Die Diskussion wird nicht zur Ruhe kommen
In der theologischen Diskussion in jüngerer Zeit erscheinen angesichts der bestehenden kirchenoffiziellen Maßgabe insbesondere zwei Wege als aussichtsreich, kurzfristig zu einer Veränderung der Situation zu gelangen: Ein Weg wird in einer Neuinterpretation der „gravis necessitas“ gesehen, die, so sie gegeben ist, die Gewähr der Eucharistiegemeinschaft erlaubt; der zweite Weg besteht in einer weitergehenden Interpretation des konziliaren Grundsatzes, die ökumenische Begegnung fördere auch die Einheit der Christen, sie sei nicht nur Ausdruck bereits gegebener Verbundenheit, sondern auch der Weg zu einem tieferen Verständnis füreinander. Einzelne Autoren berufen sich in diesem Zusammenhang auf die grundlegende Bestimmung des Wesens der Eucharistie in der Kirchenkonstitution des Zweiten Vatikanischen Konzils, auch Quelle und nicht nur Höhepunkt des ganzen christlichen Lebens zu sein (Lumen gentium, Nr. 11).

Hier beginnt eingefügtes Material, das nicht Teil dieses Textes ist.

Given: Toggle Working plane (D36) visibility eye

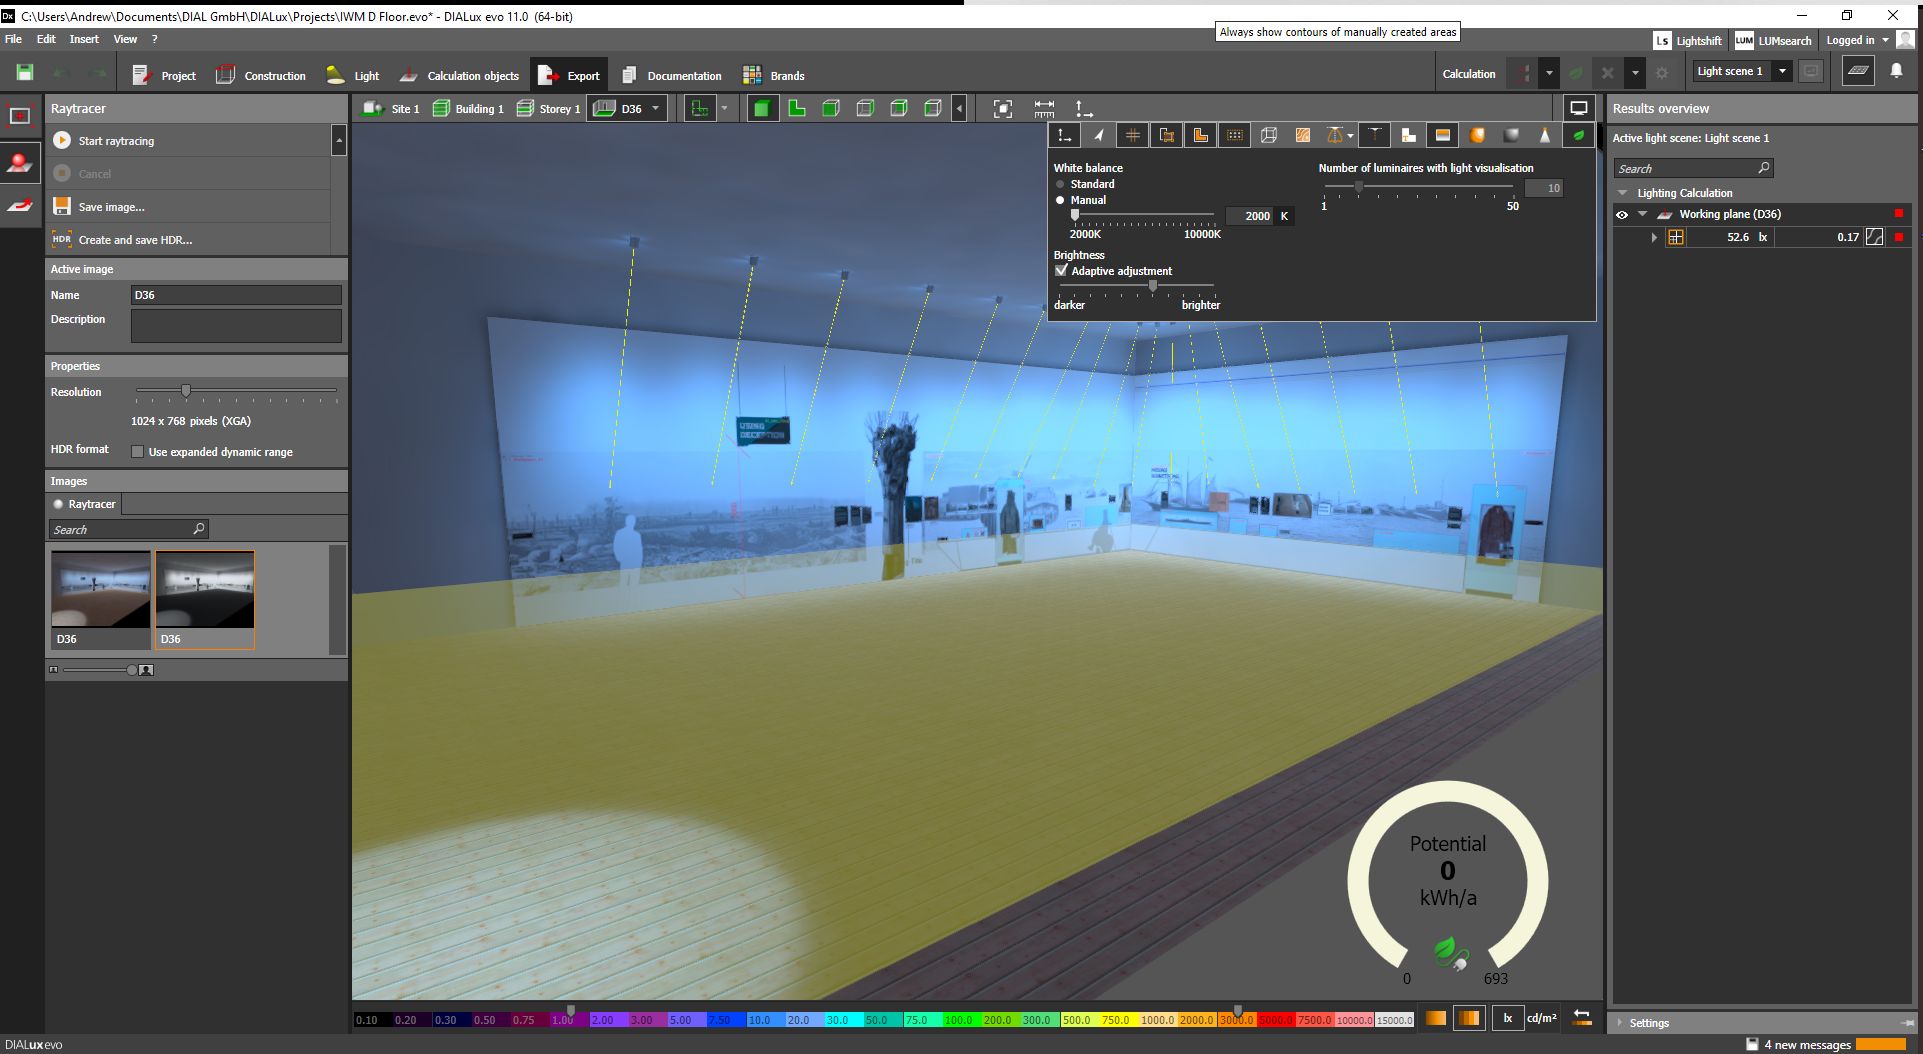Looking at the screenshot, I should [1622, 214].
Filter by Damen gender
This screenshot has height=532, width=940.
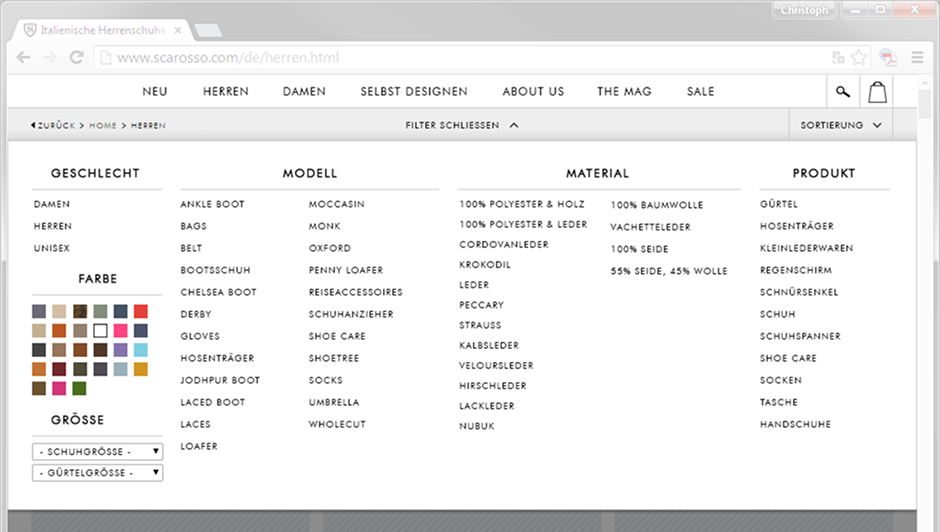(52, 204)
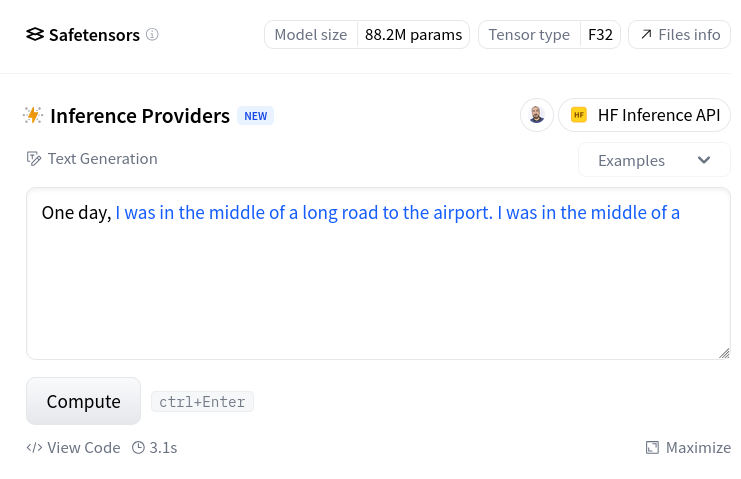Image resolution: width=741 pixels, height=479 pixels.
Task: Click the View Code brackets icon
Action: (x=34, y=448)
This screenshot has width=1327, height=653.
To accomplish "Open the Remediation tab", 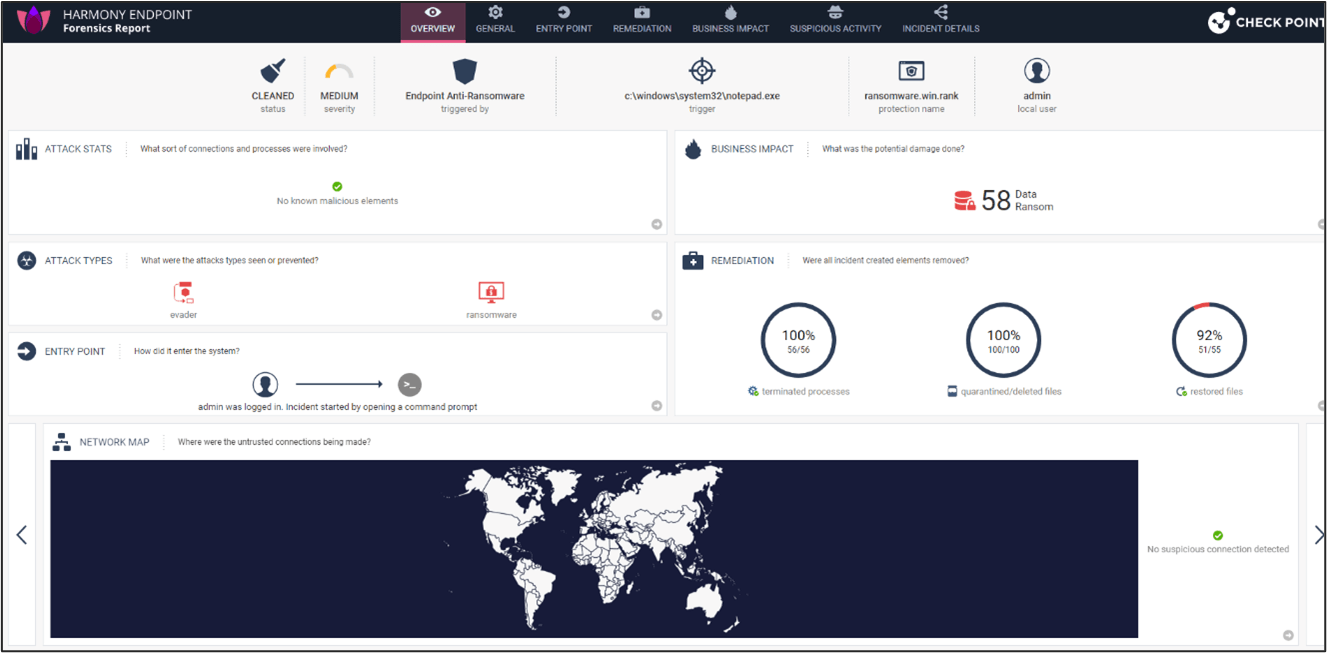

Eine Konkretion im Blick auf den ersten der genannten Wege möchte ich ansprechen: Es gab in jüngerer Zeit Bemühungen im Raum der Deutschen Bischofskonferenz, im Blick auf die konfessionsverschiedenen Ehen eine „gravis necessitas“ im Sinne der kirchenrechtlichen Bestimmungen festzuhalten, sofern ein Priester im Gespräch mit den Betroffenen den Eindruck gewinnt, es sei zu befürchten, dass die Eheleute in Kirchendistanz treten werden, wenn sie nicht gemeinsam an der Eucharistiefeier teilnehmen können. Das aus der Tradition der Orthodoxie vertraute Oikonomia-Prinzip wurde in Anspruch genommen.

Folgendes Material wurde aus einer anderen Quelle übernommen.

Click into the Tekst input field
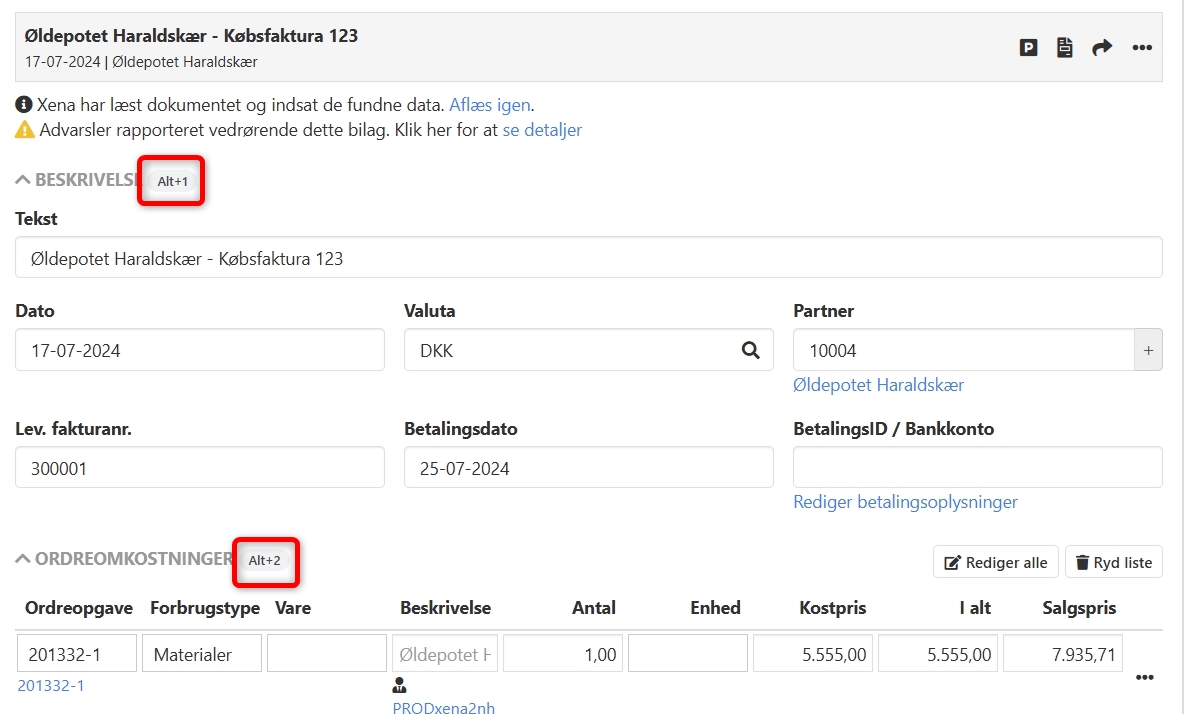The width and height of the screenshot is (1185, 714). (588, 258)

Die anhaltende Diskussion hat ergeben, dass diese Interpretation wohl zumindest nicht die Absicht der Konzilsväter trifft; diese dachten kaum an die dauerhafte Lebensgemeinschaft von Menschen in konfessionsverschiedenen Ehen, als sie eine „gravis necessitas“ als Grund für die Gewähr eucharistischer Gemeinschaft anerkannten. Alles deutet darauf hin, dass nach der Auffassung der Konzilsväter einzelnen Menschen in der Todesnähe die Sterbesakramente nicht verweigert werden sollen – auch evangelischen Christinnen und Christen nicht, sofern sie in dieser Situation nur die Möglichkeit haben, einem römisch-katholischen Amtsträger zu begegnen.

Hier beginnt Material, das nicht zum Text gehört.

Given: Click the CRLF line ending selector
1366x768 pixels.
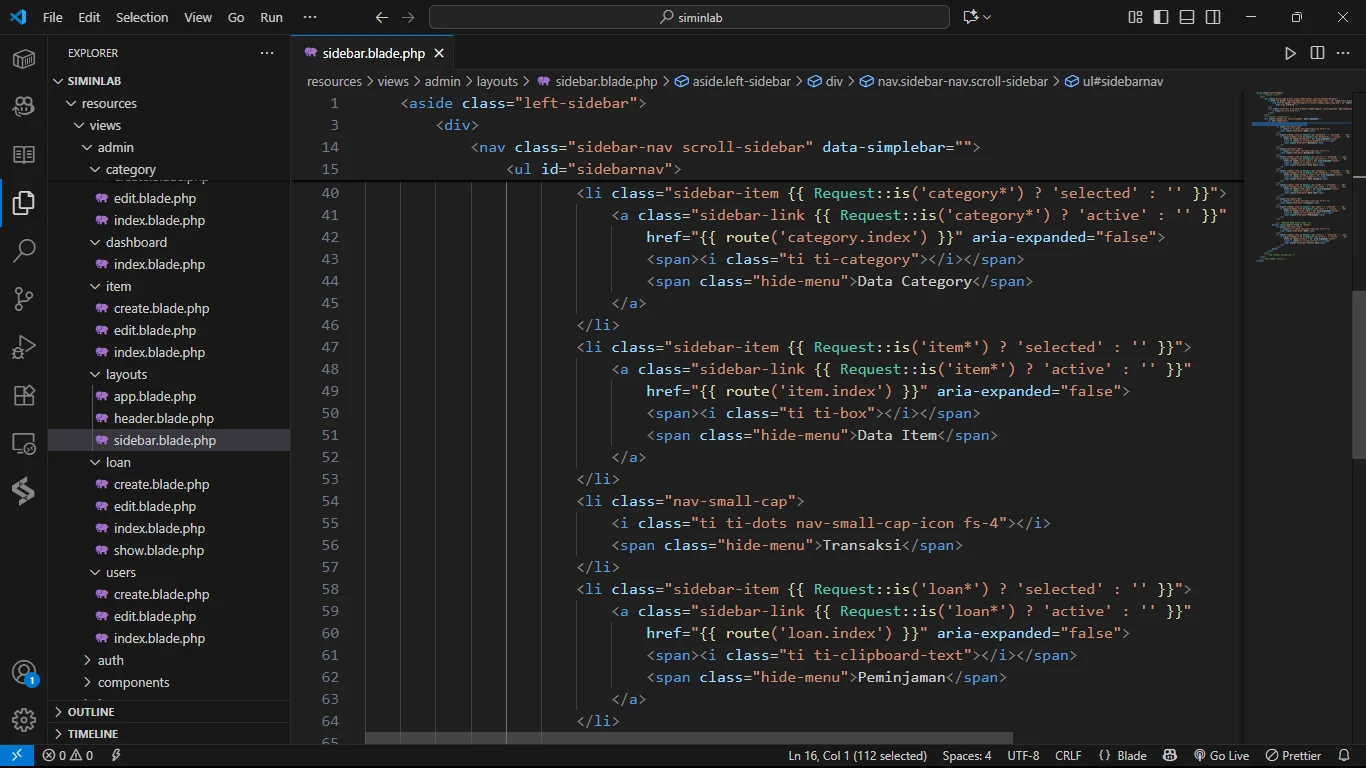Looking at the screenshot, I should tap(1067, 756).
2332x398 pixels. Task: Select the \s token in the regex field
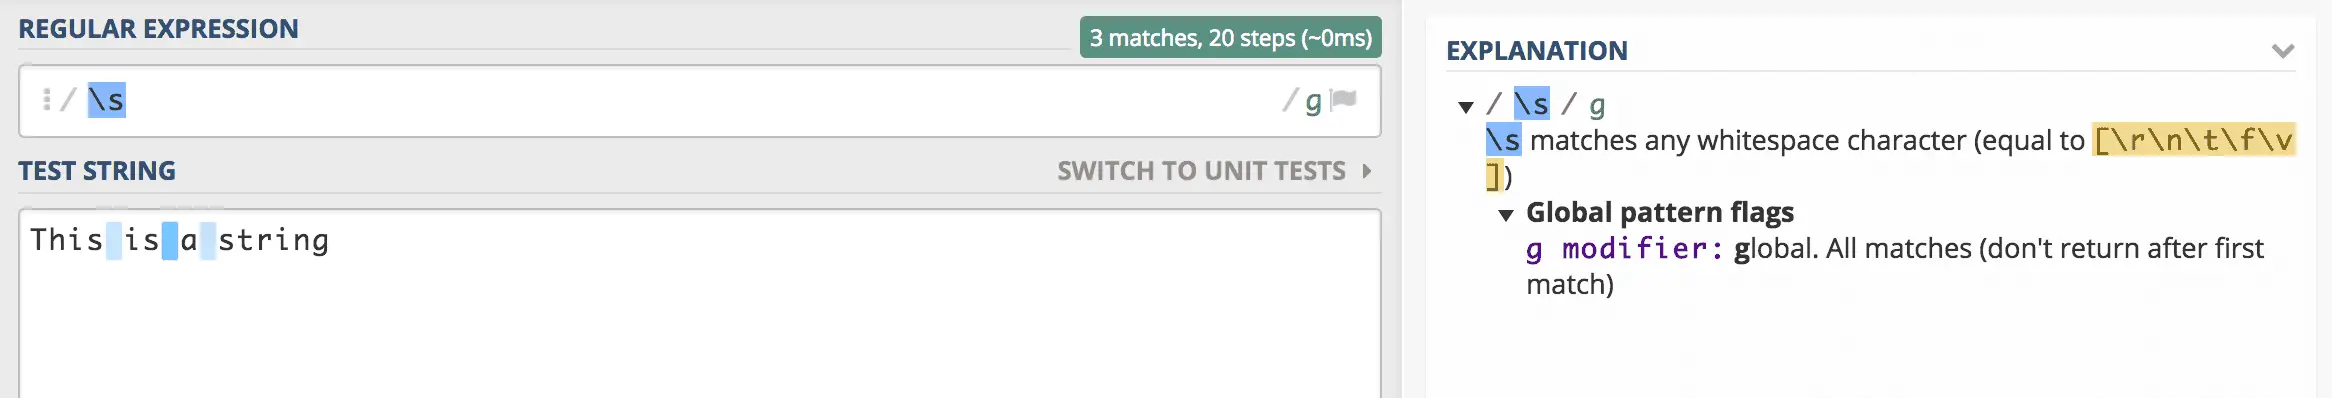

Der zweite Weg der gelegentlichen Eucharistiegemeinschaft als Quelle der Sehnsucht nach beständiger Kirchengemeinschaft wird von vielen Gemeinden faktisch bereits begangen. Aber er ist irregulär. In vielen Beiträgen hatte vor allem Otto Hermann Pesch sich dafür ausgesprochen, an besonderen Tagen als Vorzeichen künftiger Eucharistiegemeinschaft als „Vorgeschmack“ in besonderen Kreisen eucharistische Gemeinschaft zu leben. Ökumene-Ausschüsse der Pfarrgemeinderäte und der Presbyterien (Ältestenkreise) könnten zum Beispiel Zeichen setzen für die erhoffte Gemeinschaft aller Christinnen und Christen. Ökumenische Gremien, die mühsam um die Einheit der Christen ringen, könnten bei ihren Tagungen Kraft schöpfen aus der einen Quelle der Eucharistie und gemeinsam Dank sagen für die von Gott Sünderinnen und Sündern geschenkten göttlichen Zusage der Versöhnung. In Deutschland wird vor dem Ökumenischen Kirchentag in Berlin 2003 die Diskussion um die Abendmahlsgemeinschaft nicht zur Ruhe kommen.
Dorothea Sattler Die Autorin ist Professorin für Ökumenische Theologie an der Universität Münster und war Mitglied einer Arbeitsgruppe, die den Auftrag hatte, für den Ökumenischen Kirchentag 2003 in Berlin ökumenische Gottesdienstformen zu erarbeiten.